如何使用 pandas 从 DataFrame 中的所有元素中减去一个数字?
How to subtract a number from all elements in a DataFrame with pandas?
我正在尝试使用 pandas 从 DataFrame 中的所有元素中减去一个数字。但是,只有第一个元素被减去,其他元素得到 NaN
.
这是数据:
DataFrame_3x5.csv
A B C
0.1 0.3 0.5
0.2 0.4 0.6
0.3 0.5 0.7
0.4 0.6 0.8
0.5 0.7 0.9
这是我的代码:
import pandas as pd
data = pd.read_csv(r"DataFrame_3x5.csv")
df = pd.DataFrame(data)
medianList = pd.DataFrame()
for i in range(0, data.shape[1]):
medianList = medianList.append([df.iloc[:,i].median()], ignore_index=True)

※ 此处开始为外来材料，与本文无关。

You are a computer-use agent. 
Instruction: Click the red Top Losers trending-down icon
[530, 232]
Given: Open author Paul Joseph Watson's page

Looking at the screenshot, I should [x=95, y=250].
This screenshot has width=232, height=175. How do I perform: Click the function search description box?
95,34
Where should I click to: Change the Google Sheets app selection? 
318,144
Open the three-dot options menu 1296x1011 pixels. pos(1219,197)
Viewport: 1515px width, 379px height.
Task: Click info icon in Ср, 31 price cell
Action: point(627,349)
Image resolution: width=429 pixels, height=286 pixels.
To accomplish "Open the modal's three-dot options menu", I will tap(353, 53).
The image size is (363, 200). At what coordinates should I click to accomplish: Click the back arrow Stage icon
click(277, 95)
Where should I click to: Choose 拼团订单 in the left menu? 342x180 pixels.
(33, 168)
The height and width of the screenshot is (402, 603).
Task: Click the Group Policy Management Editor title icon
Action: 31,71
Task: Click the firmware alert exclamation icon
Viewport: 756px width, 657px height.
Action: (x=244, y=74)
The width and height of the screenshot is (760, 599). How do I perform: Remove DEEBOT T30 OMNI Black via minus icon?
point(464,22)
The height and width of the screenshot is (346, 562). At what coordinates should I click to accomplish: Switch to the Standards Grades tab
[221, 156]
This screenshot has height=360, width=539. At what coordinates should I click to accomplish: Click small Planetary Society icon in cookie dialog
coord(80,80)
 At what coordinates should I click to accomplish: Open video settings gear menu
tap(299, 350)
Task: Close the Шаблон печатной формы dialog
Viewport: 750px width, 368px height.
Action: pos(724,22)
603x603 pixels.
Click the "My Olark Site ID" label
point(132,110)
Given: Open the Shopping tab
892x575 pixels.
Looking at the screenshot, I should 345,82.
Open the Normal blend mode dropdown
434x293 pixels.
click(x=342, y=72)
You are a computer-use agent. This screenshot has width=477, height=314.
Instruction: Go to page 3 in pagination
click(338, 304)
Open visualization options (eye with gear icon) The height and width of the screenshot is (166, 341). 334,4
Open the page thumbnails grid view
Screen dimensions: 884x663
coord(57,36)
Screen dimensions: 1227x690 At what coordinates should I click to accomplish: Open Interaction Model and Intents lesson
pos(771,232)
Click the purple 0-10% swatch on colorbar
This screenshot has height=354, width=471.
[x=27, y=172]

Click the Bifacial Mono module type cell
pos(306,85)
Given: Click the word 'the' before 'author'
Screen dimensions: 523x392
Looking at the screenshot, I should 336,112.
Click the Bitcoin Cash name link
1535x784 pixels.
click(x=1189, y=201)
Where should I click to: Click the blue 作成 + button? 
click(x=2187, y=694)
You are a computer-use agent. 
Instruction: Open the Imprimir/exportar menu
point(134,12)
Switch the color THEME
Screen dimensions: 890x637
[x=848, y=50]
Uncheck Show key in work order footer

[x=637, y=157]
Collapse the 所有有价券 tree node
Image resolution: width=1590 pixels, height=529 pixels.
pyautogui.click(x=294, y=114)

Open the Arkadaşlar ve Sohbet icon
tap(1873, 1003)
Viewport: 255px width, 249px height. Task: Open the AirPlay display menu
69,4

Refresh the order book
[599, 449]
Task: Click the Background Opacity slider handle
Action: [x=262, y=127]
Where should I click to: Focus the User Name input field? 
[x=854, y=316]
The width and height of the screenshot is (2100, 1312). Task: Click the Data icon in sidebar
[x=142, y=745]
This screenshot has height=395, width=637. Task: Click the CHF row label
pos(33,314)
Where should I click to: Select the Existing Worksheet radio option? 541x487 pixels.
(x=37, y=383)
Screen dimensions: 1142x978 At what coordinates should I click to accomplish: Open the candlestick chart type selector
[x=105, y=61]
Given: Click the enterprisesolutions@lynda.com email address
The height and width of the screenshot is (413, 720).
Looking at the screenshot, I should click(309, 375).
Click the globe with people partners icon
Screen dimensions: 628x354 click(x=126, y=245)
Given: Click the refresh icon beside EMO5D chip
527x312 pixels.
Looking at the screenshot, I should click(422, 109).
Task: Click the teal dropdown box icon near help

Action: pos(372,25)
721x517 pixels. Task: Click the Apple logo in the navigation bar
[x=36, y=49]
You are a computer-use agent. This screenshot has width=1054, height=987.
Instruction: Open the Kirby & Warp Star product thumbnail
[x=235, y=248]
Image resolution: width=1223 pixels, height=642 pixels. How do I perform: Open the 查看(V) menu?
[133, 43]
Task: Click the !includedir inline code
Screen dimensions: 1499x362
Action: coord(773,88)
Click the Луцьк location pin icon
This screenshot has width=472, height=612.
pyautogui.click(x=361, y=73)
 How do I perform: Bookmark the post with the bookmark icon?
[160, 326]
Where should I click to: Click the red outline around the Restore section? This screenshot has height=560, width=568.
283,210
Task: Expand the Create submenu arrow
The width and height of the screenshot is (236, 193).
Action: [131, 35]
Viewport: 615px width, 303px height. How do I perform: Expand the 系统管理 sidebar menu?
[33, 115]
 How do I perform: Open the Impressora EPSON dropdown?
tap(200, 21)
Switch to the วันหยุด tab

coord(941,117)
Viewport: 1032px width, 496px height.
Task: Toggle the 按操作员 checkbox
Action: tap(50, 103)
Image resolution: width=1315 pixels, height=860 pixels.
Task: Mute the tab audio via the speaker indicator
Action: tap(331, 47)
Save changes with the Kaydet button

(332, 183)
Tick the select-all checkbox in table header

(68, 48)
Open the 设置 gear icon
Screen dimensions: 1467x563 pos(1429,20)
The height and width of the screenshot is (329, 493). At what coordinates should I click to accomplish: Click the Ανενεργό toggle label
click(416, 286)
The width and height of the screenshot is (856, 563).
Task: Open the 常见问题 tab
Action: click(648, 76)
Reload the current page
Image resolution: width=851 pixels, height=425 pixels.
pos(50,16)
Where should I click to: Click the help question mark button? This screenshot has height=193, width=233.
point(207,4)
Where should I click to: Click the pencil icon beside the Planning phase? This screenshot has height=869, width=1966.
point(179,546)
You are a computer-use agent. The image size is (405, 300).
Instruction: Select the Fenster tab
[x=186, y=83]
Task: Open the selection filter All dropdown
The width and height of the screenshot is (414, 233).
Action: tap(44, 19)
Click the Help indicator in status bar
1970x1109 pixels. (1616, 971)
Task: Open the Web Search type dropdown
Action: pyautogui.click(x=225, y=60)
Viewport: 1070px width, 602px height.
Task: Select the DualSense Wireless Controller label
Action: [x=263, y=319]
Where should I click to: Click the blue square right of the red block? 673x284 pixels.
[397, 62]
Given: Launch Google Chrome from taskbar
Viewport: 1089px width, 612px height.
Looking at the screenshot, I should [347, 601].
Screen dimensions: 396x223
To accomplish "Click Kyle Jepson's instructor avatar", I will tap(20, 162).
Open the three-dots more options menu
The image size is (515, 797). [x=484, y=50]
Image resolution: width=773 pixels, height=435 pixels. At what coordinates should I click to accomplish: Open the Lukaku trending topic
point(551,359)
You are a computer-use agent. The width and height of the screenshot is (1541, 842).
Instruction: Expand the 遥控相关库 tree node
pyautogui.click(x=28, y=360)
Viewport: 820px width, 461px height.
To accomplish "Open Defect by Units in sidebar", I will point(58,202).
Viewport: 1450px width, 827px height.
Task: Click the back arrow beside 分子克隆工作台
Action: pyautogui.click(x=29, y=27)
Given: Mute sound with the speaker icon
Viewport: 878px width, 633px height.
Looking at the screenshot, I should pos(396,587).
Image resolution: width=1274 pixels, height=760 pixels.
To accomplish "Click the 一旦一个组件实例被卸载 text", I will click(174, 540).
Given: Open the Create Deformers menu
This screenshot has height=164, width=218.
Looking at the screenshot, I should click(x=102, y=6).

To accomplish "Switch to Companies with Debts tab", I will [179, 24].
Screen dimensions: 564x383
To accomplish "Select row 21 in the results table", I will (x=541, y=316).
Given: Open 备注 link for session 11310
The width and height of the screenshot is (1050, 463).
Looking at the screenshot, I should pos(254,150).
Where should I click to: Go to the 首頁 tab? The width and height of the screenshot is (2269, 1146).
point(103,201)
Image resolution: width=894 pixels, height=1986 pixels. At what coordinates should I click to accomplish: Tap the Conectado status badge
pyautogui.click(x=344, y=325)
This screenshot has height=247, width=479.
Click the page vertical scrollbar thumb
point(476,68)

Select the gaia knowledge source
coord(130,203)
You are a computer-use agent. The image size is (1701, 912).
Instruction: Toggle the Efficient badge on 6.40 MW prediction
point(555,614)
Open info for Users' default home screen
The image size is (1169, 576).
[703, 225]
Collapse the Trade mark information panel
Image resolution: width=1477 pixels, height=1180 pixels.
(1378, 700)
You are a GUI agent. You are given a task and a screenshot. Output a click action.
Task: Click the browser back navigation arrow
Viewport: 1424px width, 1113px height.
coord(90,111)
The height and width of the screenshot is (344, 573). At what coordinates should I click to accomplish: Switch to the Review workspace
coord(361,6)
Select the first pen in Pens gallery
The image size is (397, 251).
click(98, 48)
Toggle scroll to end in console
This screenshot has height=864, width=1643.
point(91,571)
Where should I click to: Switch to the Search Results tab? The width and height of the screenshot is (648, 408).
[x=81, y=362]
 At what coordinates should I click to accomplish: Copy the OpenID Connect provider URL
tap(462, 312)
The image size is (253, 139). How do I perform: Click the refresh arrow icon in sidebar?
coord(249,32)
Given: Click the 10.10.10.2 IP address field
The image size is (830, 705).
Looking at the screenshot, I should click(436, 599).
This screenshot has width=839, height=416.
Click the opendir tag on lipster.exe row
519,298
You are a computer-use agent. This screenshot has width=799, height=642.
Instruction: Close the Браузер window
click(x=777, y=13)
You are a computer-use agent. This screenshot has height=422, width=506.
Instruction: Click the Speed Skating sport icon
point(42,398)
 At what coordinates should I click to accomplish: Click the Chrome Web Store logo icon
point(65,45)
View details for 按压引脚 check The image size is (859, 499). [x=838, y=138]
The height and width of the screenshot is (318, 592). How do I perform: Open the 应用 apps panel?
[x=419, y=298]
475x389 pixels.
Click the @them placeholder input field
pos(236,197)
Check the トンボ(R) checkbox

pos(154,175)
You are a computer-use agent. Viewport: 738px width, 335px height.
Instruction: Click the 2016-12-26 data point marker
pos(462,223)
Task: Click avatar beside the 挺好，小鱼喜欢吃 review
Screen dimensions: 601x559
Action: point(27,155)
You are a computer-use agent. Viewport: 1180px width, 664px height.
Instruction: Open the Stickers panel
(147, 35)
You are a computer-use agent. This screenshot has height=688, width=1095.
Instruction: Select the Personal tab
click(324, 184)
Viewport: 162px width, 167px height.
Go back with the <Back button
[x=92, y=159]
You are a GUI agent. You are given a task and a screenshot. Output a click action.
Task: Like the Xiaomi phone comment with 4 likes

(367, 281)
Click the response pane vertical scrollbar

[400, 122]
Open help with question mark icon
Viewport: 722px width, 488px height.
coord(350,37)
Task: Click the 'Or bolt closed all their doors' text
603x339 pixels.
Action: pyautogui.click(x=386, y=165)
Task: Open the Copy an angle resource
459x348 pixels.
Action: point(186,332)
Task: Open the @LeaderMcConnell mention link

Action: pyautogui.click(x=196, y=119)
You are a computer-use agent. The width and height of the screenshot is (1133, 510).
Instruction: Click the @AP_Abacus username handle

for i in range(0, data.shape[1]):
print(data.iloc[:,i])
print(medianList.iloc[i])
print(data.iloc[:,i] - medianList.iloc[i])
# print(data.iloc[:,i].sub([medianList.iloc[i]], axis='columns')) # doesn't work
结果如下:
0 0.1
1 0.2
2 0.3
3 0.4
4 0.5
Name: A, dtype: float64
0 0.3
Name: 0, dtype: float64
0 -0.2
1 NaN
2 NaN
3 NaN
4 NaN
dtype: float64
0 0.3
1 0.4
2 0.5
3 0.6
4 0.7
Name: B, dtype: float64
0 0.5
Name: 1, dtype: float64
0 -0.2
1 NaN
2 NaN
3 NaN
4 NaN
dtype: float64
0 0.5
1 0.6
2 0.7
3 0.8
4 0.9
Name: C, dtype: float64
0 0.7
Name: 2, dtype: float64
0 -0.2
1 NaN
2 NaN
3 NaN
4 NaN
dtype: float64
我的期望:
0 -0.2
1 -0.1
2 0.0
3 0.1
4 0.2
根据this site,
print(data.iloc[:,i].sub([medianList.iloc[i]], axis='columns'))
... 应该可以,但实际上会产生错误:
ValueError: No axis named columns for object type <class 'pandas.core.series.Series'>
我不知道该怎么办了。请帮我。谢谢。
我想如果你先尝试 dropna
然后简单地减去它就可以了
df=df.dropna(how='any')
df['Sub']=int(df['A']) - int(df['B']) - int(df['C'])
你可以这样做:
df - df.median(axis=0)
和 pandas 会处理用于计算值的轴
一个简单的解决方案:
import pandas as pd
df = pd.read_csv(r"DataFrame_3x5.csv")
df['A'] - df['A'].median()
import pandas as pd
data = pd.read_csv(r"DataFrame_3x5.csv")
df = pd.DataFrame(data)
medianList = pd.DataFrame()
for i in range(0, data.shape[1]):
medianList = medianList.append([df.iloc[:,i].median()], ignore_index=True)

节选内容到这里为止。